Pesquisa Datafolha divulgada neste sábado (7) indica que o senador Flávio Bolsonaro (PL-RJ) tem desempenho significativamente superior ao do presidente Luiz Inácio Lula da Silva (PT) entre eleitores evangélicos em cenários de disputa presidencial. De acordo com o levantamento, se dependesse apenas desse segmento religioso, o pré-candidato bolsonarista contaria com o dobro de votos em relação ao petista.
Nos cenários estimulados (quando os nomes dos possíveis candidatos são apresentados ao entrevistado) Lula lidera na média geral com 45% de preferência entre católicos. Entre evangélicos, porém, o índice do petista cai para no máximo 23%. Já Flávio aparece com até 34% no total da amostra e chega a alcançar metade das intenções de voto entre eleitores evangélicos. No eleitorado católico, o senador marca até 30% em seu melhor cenário.
O instituto também simulou disputas com outros nomes fora da polarização tradicional entre lulismo e bolsonarismo. Entre eles estão os governadores Eduardo Leite (PSD-RS) e Ronaldo Caiado (PSD-GO). Em outro cenário, o governador de São Paulo, Tarcísio de Freitas (Republicanos), aparece como alternativa da direita no lugar de Flávio Bolsonaro.

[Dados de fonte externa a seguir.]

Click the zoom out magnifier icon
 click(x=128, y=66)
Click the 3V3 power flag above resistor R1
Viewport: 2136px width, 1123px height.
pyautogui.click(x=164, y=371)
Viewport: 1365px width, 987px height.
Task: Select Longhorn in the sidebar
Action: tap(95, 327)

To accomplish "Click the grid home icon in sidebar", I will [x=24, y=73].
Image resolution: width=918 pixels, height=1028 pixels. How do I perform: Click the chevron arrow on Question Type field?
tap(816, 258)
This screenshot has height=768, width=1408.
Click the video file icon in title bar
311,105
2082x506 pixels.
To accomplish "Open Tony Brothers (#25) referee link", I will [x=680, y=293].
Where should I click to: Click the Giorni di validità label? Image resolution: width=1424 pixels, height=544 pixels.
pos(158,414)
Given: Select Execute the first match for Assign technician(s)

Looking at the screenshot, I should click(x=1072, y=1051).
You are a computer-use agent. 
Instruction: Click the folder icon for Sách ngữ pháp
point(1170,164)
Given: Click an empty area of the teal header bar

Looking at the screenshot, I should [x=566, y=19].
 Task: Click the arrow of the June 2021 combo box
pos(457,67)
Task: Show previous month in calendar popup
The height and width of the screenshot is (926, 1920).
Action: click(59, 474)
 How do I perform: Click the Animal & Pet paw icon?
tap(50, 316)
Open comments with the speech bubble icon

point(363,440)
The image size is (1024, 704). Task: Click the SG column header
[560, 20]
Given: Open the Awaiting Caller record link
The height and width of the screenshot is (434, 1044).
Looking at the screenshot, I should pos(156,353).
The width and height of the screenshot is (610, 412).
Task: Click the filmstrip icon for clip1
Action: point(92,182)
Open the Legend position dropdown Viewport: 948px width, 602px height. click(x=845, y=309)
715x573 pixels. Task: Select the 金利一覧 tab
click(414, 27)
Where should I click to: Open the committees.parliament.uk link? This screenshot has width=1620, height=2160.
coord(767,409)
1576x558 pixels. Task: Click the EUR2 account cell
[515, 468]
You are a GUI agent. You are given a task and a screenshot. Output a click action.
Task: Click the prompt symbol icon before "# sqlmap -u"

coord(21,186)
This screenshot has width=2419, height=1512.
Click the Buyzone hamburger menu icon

Nesse caso, Tarcísio teria 21% das intenções de voto, sendo escolhido por 31% dos evangélicos e por 19% dos católicos. O desempenho menor pode refletir o fato de sua candidatura ainda ser considerada improvável, especialmente após o ex-presidente Jair Bolsonaro declarar apoio à eventual candidatura do filho.
Entre os nomes avaliados pelo levantamento, o governador Ratinho Jr. (PSD-PR) surge como o terceiro mais bem posicionado entre eleitores evangélicos. Ele alcança 13% das intenções de voto em cenários nos quais Tarcísio aparece como candidato e Flávio Bolsonaro fica fora da disputa.

A pesquisa foi realizada entre os dias 3 e 5 de março com 2.004 entrevistados em todo o país e está registrada na Justiça Eleitoral sob o número BR-03715/2026. O levantamento revela uma divisão religiosa marcante entre os dois principais nomes testados.
Na pesquisa espontânea (quando o eleitor responde sem ver lista de candidatos) Lula aparece com 25% das menções no total da amostra e chega a 30% entre católicos. Já entre evangélicos, seu índice cai para 12%. Flávio Bolsonaro tem 12% no geral, mas atinge 18% entre evangélicos, contra 10% entre católicos.
Segundo o Datafolha, católicos representam 48% da amostra da pesquisa, enquanto evangélicos correspondem a 28% dos entrevistados, proporção semelhante à registrada pelo Censo de 2022. A margem de erro é de três pontos percentuais para católicos e de quatro pontos para evangélicos.
O levantamento ajuda a explicar a força do campo bolsonarista entre eleitores evangélicos. Flávio Bolsonaro tem intensificado sua aproximação com lideranças religiosas e visitado organizações como a Convenção Geral das Assembleias de Deus do Brasil (CGADB), a Igreja Quadrangular e a Igreja Universal do Reino de Deus.
O senador também participou de um grande evento gospel conduzido pelo pastor André Valadão, da Igreja Batista da Lagoinha, e deve se reunir com o pastor Silas Malafaia. O líder do PL na Câmara, Sóstenes Cavalcante, aliado de Malafaia e ex-presidente da bancada evangélica, tem acompanhado o senador em visitas a igrejas pelo país.